Without going too far afield, we immediately hold both government and the Ambazonians, or separatists, who happen to be the principal actors in the current acts of killings, burnings, abductions, and of course, their reluctance to dialogue, particularly the government, as far as the much talked-of issue of dialogue is concerned accountable. Whichever way one looks at the lagging back-to school drama, peace remains the panacea. Yet it is this same peace that we continue to ask ourselves whether we are getting any way near it.
The irony of it all is that neither government, nor the “Ambazonians” seems to hold the magic wand to this peace, as far as the school reopening issue is concerned. We say this with certainty, based on a recent statement by Chris Anu, the Ambazonian secretary of communications, who holds that “it is not our policy to continue to have schools shut down in Anglophone Cameroon. If we had our way, all schools would be opened and running”.
It only shows that, as the situation now stands, the separatists do not appear to have any form of control over what is happening on “Ground Zero” meaning that the Ambazonian authorities are equally helpless under this circumstance. Instead, they maintain that they will not advise parents, “seeing the prevailing circumstance, to put their children in harm’s way”. This is indeed not encouraging, but hope is not completely lost.
As if sincerely admitting their hopelessness in this situation, the separatists’ plan “B” is seen to be seeking the intervention of both the UN and UNESCO. First to the UN, the separatists are appealing for this world body to facilitate the process of back to school by declaring the entire Anglophone Cameroon a buffered zone, negotiate the pull-out of government forces, while the separatist fighters equally go on recess, and replaced by United Nations or ECOWAS peace-keeping forces. We think this bears some sense but it is easily said than done, as the saying goes.
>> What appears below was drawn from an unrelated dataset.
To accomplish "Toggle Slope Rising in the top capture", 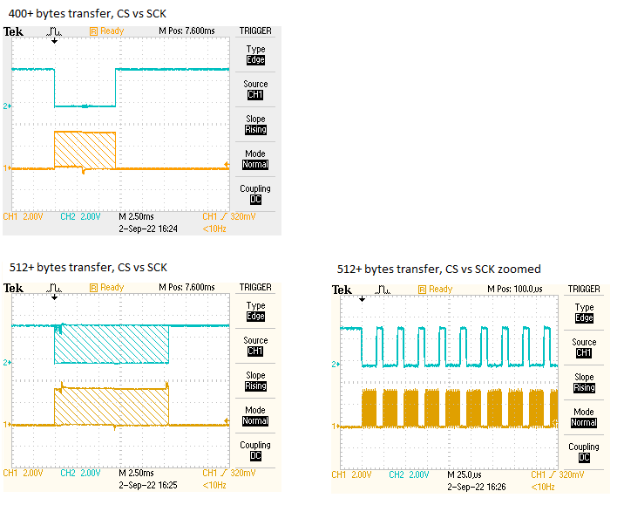I will (x=255, y=125).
For one thing, we do not see the government of Cameroon accepting this option as anything meaningful, knowing how much it values its perception of situations above any other opinion. Yet, we believe, just a little attachment to the necessity for our children to go back to school, at last, gives the government some pride of being sensitive to the views of others. We can only advice those running affairs of this country, not to focus their perceptions of things only on one direction but to work towards ensuring a lasting solution to our problem. We think we have had enough of the blood bath, the wanton destruction of property, the invasion of sacred premises, such as hospitals, and now the deprivation of the child’s right to education. We certainly crossed the borders of modesty into a terrain of barbarism. Enough is enough.